WORK REQUIRED
Print out the entries that follow exactly, missing none.

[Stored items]
<<<<
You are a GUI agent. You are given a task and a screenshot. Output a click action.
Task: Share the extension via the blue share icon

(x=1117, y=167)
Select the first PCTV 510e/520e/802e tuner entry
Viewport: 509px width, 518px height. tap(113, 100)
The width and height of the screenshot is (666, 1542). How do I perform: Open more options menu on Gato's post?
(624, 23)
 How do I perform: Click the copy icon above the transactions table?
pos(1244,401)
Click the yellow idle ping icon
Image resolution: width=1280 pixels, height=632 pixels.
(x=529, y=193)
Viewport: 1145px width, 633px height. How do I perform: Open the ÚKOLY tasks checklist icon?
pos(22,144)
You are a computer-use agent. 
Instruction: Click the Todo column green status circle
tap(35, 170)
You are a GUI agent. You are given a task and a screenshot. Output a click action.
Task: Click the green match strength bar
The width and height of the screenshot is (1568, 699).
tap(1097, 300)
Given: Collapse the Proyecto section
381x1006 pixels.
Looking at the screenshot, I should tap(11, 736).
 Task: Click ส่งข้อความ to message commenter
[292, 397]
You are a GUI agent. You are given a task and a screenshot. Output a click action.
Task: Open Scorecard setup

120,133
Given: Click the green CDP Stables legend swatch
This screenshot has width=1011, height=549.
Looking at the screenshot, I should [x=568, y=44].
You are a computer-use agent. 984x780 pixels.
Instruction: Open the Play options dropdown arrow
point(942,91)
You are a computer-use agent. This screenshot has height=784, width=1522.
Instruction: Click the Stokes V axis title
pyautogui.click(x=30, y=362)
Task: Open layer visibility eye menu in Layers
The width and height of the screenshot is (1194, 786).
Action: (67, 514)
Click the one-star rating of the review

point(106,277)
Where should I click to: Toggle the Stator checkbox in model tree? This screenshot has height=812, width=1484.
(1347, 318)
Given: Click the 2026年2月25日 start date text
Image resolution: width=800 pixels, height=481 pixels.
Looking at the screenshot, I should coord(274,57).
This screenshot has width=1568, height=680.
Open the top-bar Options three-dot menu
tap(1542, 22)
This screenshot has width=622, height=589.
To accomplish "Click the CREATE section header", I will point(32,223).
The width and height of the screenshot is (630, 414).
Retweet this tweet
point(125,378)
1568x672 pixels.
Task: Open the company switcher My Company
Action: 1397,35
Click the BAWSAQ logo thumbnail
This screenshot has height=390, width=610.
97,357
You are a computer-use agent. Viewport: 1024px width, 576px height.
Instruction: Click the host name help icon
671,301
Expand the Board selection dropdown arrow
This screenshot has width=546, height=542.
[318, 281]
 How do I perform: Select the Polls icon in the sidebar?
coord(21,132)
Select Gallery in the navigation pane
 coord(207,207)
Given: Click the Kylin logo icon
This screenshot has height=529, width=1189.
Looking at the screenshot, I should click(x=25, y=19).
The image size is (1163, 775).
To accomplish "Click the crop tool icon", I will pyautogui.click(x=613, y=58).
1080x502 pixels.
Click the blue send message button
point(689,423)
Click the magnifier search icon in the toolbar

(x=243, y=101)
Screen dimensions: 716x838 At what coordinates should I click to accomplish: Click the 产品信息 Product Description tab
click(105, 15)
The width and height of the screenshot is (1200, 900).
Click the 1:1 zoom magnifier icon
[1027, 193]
>>>>
OUTPUT OF THE TASK
You are a GUI agent. You are given a task and a screenshot. Output a click action.
Task: Share the extension via the blue share icon

(x=1117, y=167)
Select the first PCTV 510e/520e/802e tuner entry
Viewport: 509px width, 518px height. tap(113, 100)
The width and height of the screenshot is (666, 1542). How do I perform: Open more options menu on Gato's post?
(624, 23)
 How do I perform: Click the copy icon above the transactions table?
pos(1244,401)
Click the yellow idle ping icon
Image resolution: width=1280 pixels, height=632 pixels.
(x=529, y=193)
Viewport: 1145px width, 633px height. How do I perform: Open the ÚKOLY tasks checklist icon?
pos(22,144)
You are a computer-use agent. 
Instruction: Click the Todo column green status circle
tap(35, 170)
You are a GUI agent. You are given a task and a screenshot. Output a click action.
Task: Click the green match strength bar
The width and height of the screenshot is (1568, 699).
tap(1097, 300)
Given: Collapse the Proyecto section
381x1006 pixels.
Looking at the screenshot, I should tap(11, 736).
 Task: Click ส่งข้อความ to message commenter
[292, 397]
You are a GUI agent. You are given a task and a screenshot. Output a click action.
Task: Open Scorecard setup

120,133
Given: Click the green CDP Stables legend swatch
This screenshot has width=1011, height=549.
Looking at the screenshot, I should [x=568, y=44].
You are a computer-use agent. 984x780 pixels.
Instruction: Open the Play options dropdown arrow
point(942,91)
You are a computer-use agent. This screenshot has height=784, width=1522.
Instruction: Click the Stokes V axis title
pyautogui.click(x=30, y=362)
Task: Open layer visibility eye menu in Layers
The width and height of the screenshot is (1194, 786).
Action: (67, 514)
Click the one-star rating of the review

point(106,277)
Where should I click to: Toggle the Stator checkbox in model tree? This screenshot has height=812, width=1484.
(1347, 318)
Given: Click the 2026年2月25日 start date text
Image resolution: width=800 pixels, height=481 pixels.
Looking at the screenshot, I should coord(274,57).
This screenshot has width=1568, height=680.
Open the top-bar Options three-dot menu
tap(1542, 22)
This screenshot has width=622, height=589.
To accomplish "Click the CREATE section header", I will point(32,223).
The width and height of the screenshot is (630, 414).
Retweet this tweet
point(125,378)
1568x672 pixels.
Task: Open the company switcher My Company
Action: 1397,35
Click the BAWSAQ logo thumbnail
This screenshot has height=390, width=610.
97,357
You are a computer-use agent. Viewport: 1024px width, 576px height.
Instruction: Click the host name help icon
671,301
Expand the Board selection dropdown arrow
This screenshot has width=546, height=542.
[318, 281]
 How do I perform: Select the Polls icon in the sidebar?
coord(21,132)
Select Gallery in the navigation pane
 coord(207,207)
Given: Click the Kylin logo icon
This screenshot has height=529, width=1189.
Looking at the screenshot, I should click(x=25, y=19).
The image size is (1163, 775).
To accomplish "Click the crop tool icon", I will pyautogui.click(x=613, y=58).
1080x502 pixels.
Click the blue send message button
point(689,423)
Click the magnifier search icon in the toolbar

(x=243, y=101)
Screen dimensions: 716x838 At what coordinates should I click to accomplish: Click the 产品信息 Product Description tab
click(105, 15)
The width and height of the screenshot is (1200, 900).
Click the 1:1 zoom magnifier icon
[1027, 193]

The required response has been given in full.